-------- Records shown --------

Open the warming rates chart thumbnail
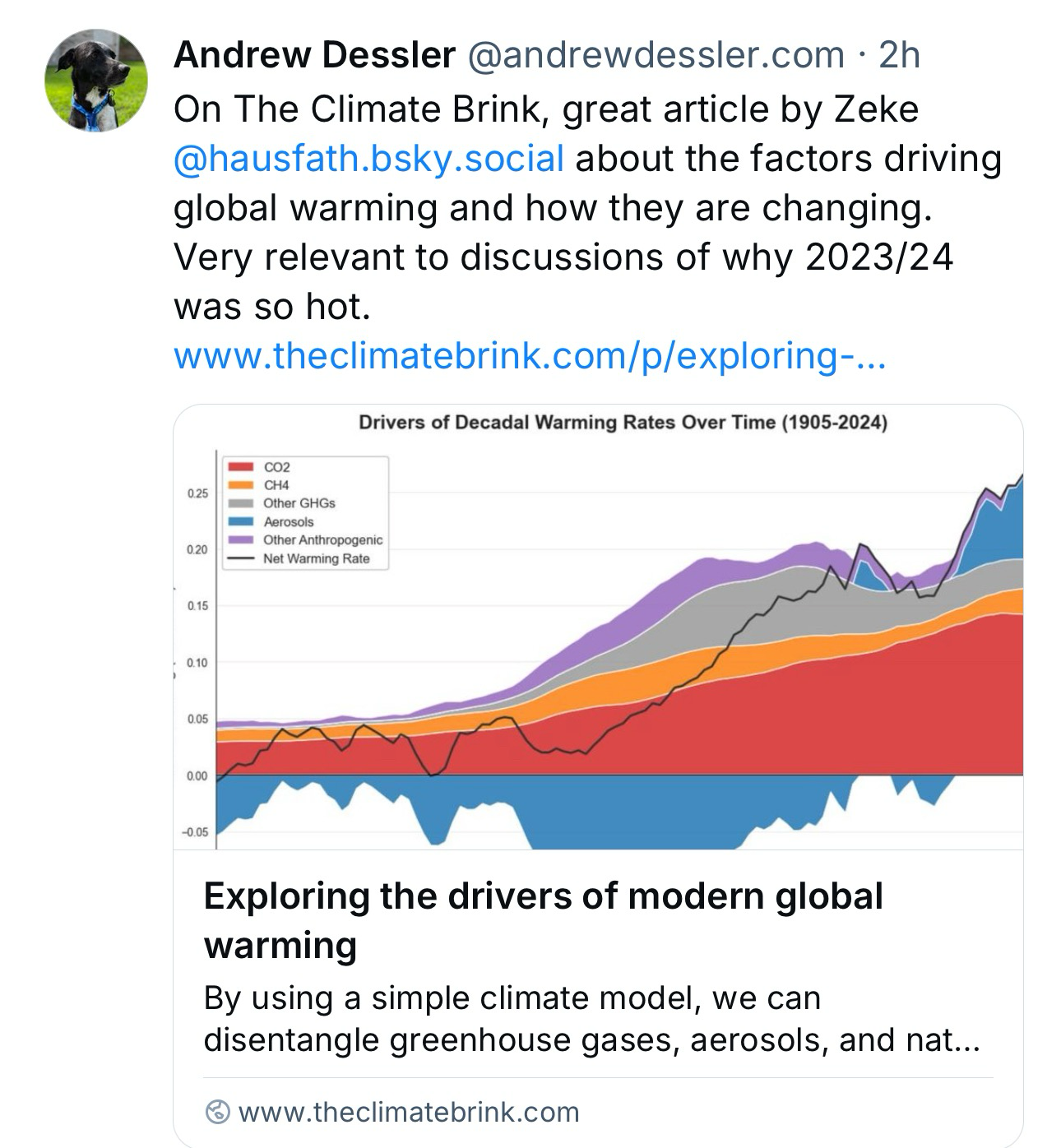598,627
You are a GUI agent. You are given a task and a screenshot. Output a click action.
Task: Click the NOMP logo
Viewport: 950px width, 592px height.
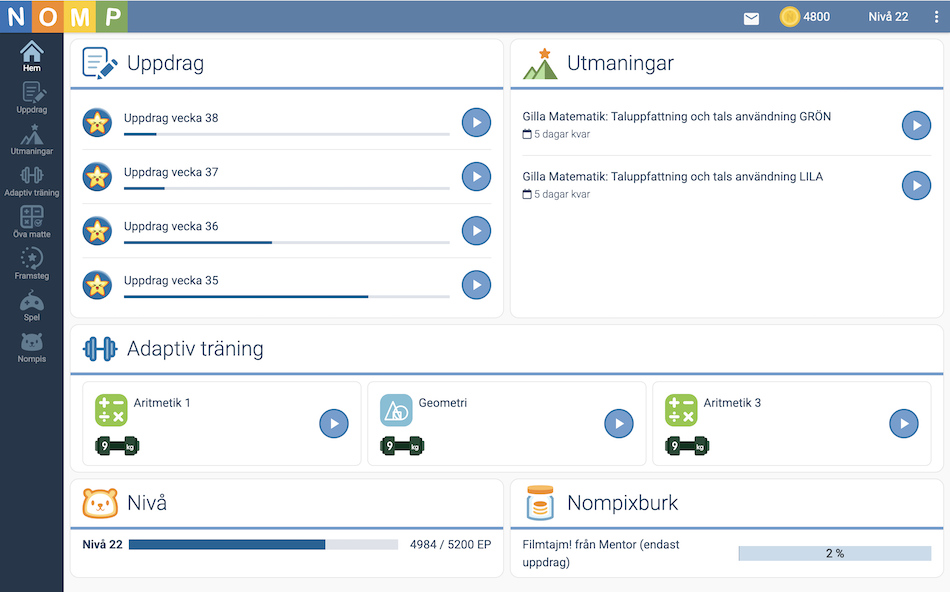(64, 17)
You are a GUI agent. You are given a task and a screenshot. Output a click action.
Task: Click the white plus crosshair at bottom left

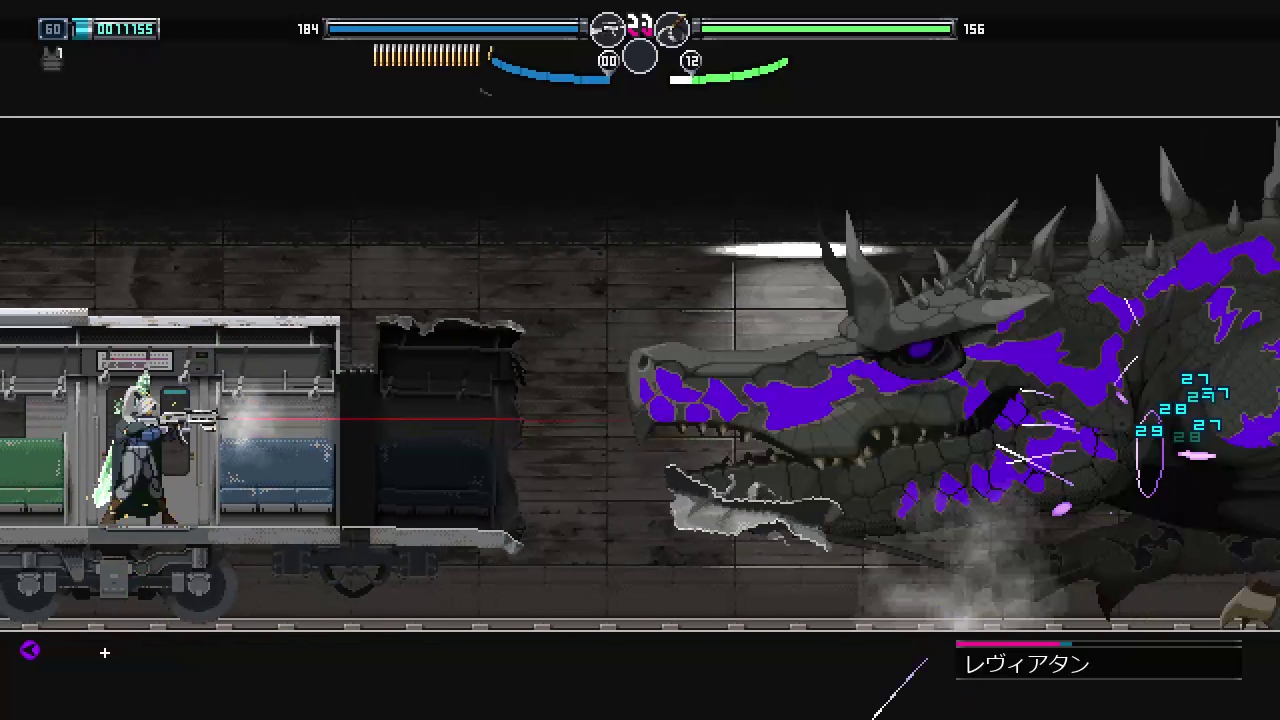pos(105,653)
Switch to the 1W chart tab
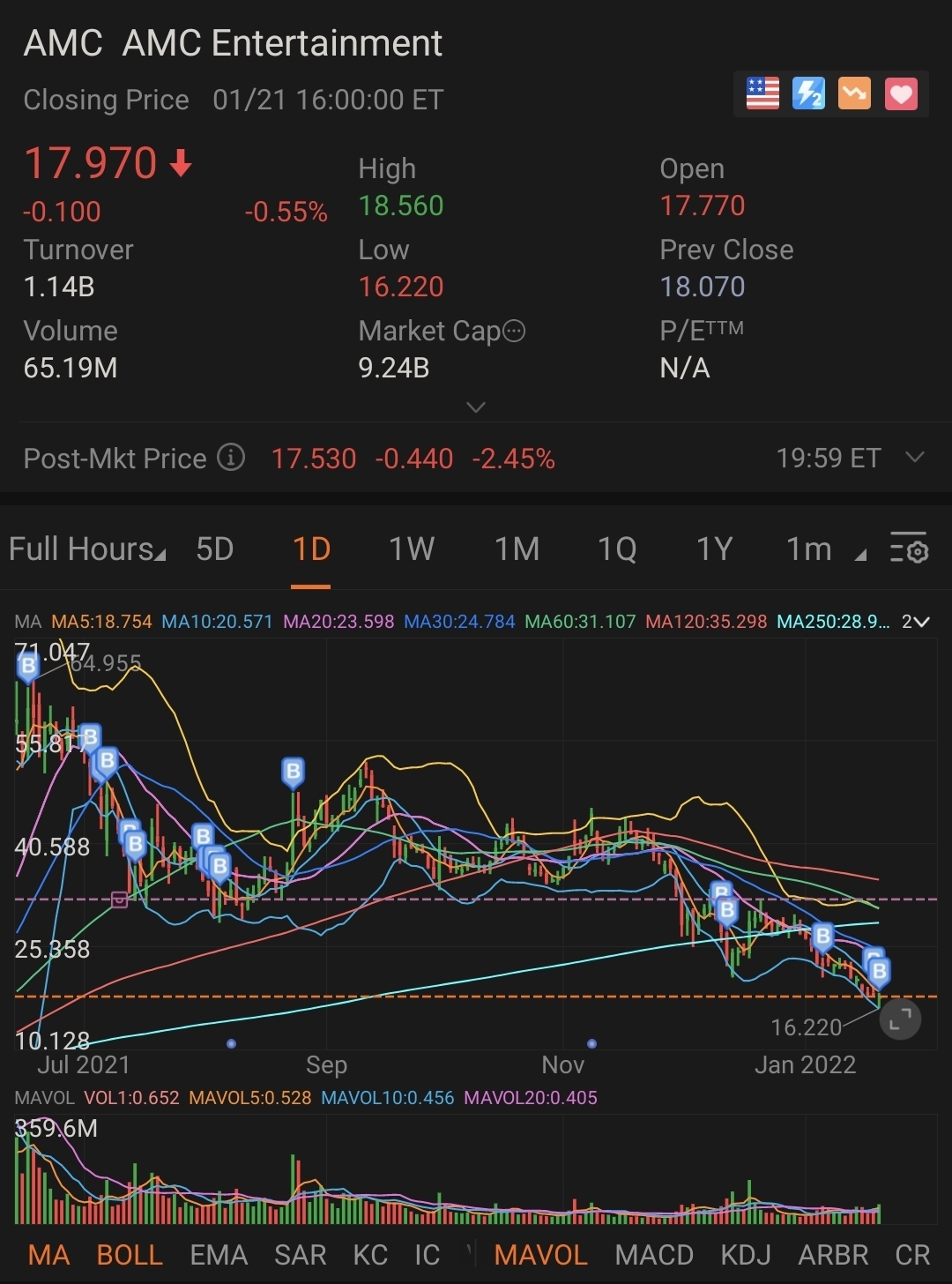This screenshot has height=1284, width=952. (412, 549)
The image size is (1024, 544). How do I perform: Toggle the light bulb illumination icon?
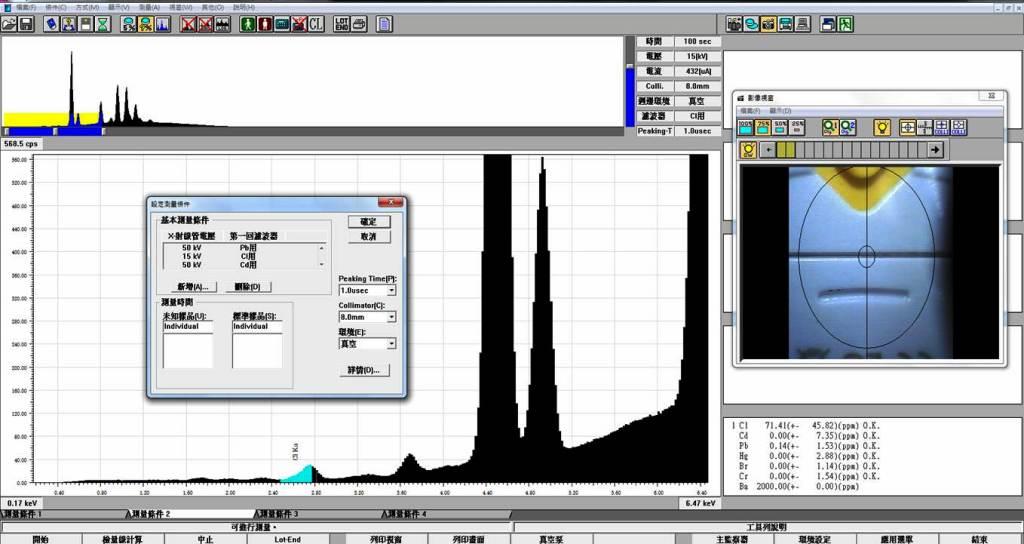pyautogui.click(x=881, y=127)
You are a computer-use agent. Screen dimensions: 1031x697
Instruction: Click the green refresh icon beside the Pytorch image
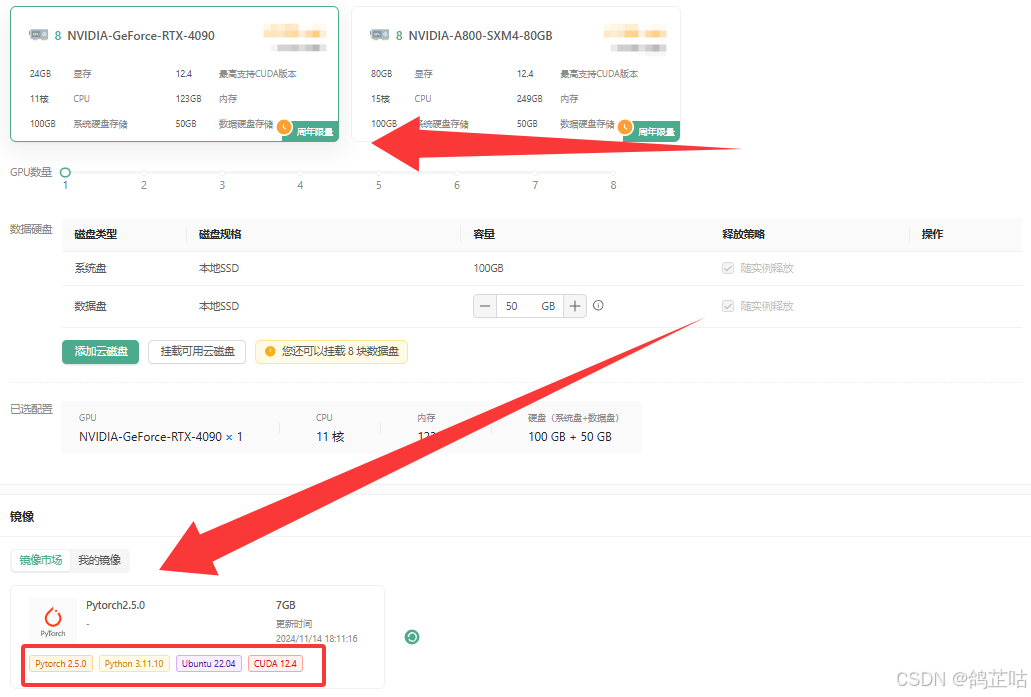411,637
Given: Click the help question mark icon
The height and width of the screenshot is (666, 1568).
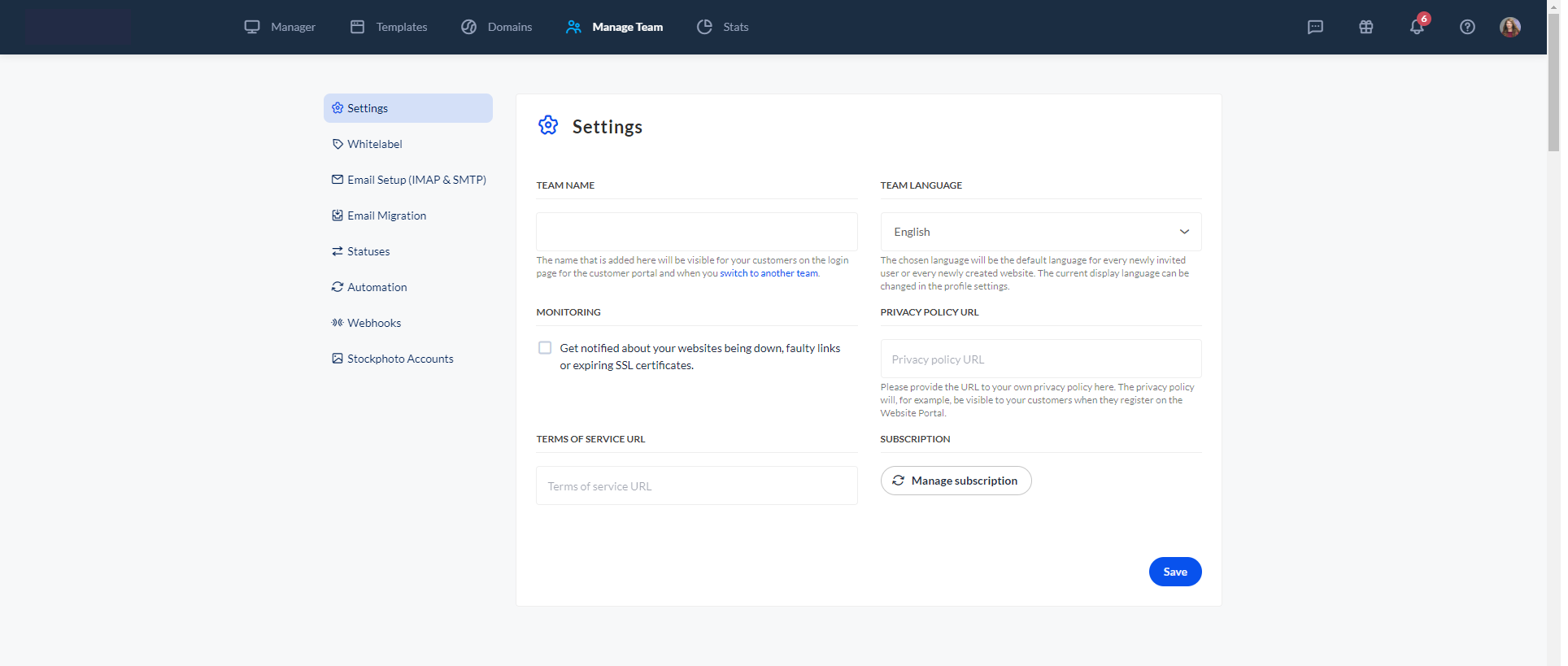Looking at the screenshot, I should click(x=1467, y=27).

--------

(Written task) Render the entries above as a Markdown table with two columns, Row and Text, giving each line its own numbered row. Skip blank lines and leave the pictures out.

(Written solution)
| Row | Text |
|---|---|
| 1 | Open the warming rates chart thumbnail |
| 2 | 598,627 |
| 3 | You are a GUI agent. You are given a task and a screenshot. Output a click action. |
| 4 | Task: Click the NOMP logo |
| 5 | Viewport: 950px width, 592px height. |
| 6 | (64, 17) |
| 7 | You are a GUI agent. You are given a task and a screenshot. Output a click action. |
| 8 | Task: Click the white plus crosshair at bottom left |
| 9 | pos(105,653) |
| 10 | Switch to the 1W chart tab |
| 11 | This screenshot has height=1284, width=952. (412, 549) |
| 12 | The image size is (1024, 544). How do I perform: Toggle the light bulb illumination icon? |
| 13 | pyautogui.click(x=881, y=127) |
| 14 | You are a computer-use agent. Screen dimensions: 1031x697 |
| 15 | Instruction: Click the green refresh icon beside the Pytorch image |
| 16 | 411,637 |
| 17 | Given: Click the help question mark icon |
| 18 | The height and width of the screenshot is (666, 1568). |
| 19 | Looking at the screenshot, I should click(x=1467, y=27). |